START EXERCISE PASSAGE
Scientific classification
- Kingdom: Animalia
- Phylum: Chordata
- Class: Aves
- Order: Passeriformes
- Family: Turdidae
- Genus: Entomodestes
- Species: E. coracinus
- Binomial name: Entomodestes coracinus (Berlepsch, 1897)

= Black solitaire =

- Genus: Entomodestes
- Species: coracinus
- Authority: (Berlepsch, 1897)
- Conservation status: LC

Species of bird

The black solitaire (Entomodestes coracinus) is a species of bird in the family Turdidae, the thrushes. It is found in Colombia and Ecuador.

==Taxonomy and systematics==

The black solitaire was originally described in 1897 as Myiadestes corcinus. It was later reassigned to its current genus Entomodestes that had been erected in 1883.

The black solitaire is monotypic. It shares its genus with the white-eared solitaire (E. leucotis) and the two form a superspecies.

==Description==

The black solitaire is about 23 cm long; one individual weighed 56 g. The sexes have the same plumage. Adults are almost entirely glossy black. They have silvery white "cheeks" from the base of the bill to the ear coverts, white underwing coverts, and white lower halves of their outer tail feathers. They have a red iris, a black maxilla, a yellowish orange mandible, and dark grayish brown legs and feet. Juveniles are mostly dull brown with less white than adults.

==Distribution and habitat==

The black solitaire is a bird of the Chocó region from Chocó Department in west-central Colombia south to Pichincha Province in northwestern Ecuador. It is found intermittently within that overall range. It inhabits the interior and edges of wet forest in the tropical and lower subtropical zones and occasionally is found in secondary forest. It especially favors forest that is dense with mosses. In elevation it is found between 400 and 2300 m in Colombia and between 1100 and 1600 m in Ecuador.
END EXERCISE PASSAGE
START EXTRACTED DATA
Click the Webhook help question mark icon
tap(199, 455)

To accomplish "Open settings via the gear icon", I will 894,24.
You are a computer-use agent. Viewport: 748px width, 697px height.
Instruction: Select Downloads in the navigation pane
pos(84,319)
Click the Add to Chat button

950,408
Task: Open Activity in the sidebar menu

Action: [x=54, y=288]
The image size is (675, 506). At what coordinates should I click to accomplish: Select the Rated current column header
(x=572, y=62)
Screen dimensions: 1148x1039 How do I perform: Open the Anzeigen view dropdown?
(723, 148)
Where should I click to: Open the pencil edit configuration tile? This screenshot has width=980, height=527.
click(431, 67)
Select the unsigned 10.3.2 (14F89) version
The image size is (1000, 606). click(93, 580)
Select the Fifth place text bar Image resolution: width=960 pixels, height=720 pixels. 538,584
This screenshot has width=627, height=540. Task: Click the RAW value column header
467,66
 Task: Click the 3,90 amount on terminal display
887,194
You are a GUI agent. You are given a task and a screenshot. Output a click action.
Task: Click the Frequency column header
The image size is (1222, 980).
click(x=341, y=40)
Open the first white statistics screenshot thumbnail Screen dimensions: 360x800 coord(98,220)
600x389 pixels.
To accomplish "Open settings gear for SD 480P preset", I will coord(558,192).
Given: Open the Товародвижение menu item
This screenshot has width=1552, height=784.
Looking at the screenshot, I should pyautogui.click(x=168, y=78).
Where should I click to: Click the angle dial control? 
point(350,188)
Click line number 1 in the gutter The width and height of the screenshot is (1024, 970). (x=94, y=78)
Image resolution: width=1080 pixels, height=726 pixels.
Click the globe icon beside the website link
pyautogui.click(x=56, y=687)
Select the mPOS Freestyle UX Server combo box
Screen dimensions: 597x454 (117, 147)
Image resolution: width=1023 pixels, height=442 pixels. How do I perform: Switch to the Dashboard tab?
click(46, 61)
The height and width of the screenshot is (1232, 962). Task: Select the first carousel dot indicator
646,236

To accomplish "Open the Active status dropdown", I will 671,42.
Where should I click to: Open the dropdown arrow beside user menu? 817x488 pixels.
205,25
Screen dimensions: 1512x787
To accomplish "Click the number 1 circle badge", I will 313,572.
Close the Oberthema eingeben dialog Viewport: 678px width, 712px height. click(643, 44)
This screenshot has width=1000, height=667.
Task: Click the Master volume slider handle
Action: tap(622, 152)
END EXTRACTED DATA
EXERCISE AIM
Could you reproduce, word for word, the part of the black solitaire article that opens with the words containing "Scientific classification" and closes with "coracinus (Berlepsch, 1897)"?

TASK SOLUTION
Scientific classification
- Kingdom: Animalia
- Phylum: Chordata
- Class: Aves
- Order: Passeriformes
- Family: Turdidae
- Genus: Entomodestes
- Species: E. coracinus
- Binomial name: Entomodestes coracinus (Berlepsch, 1897)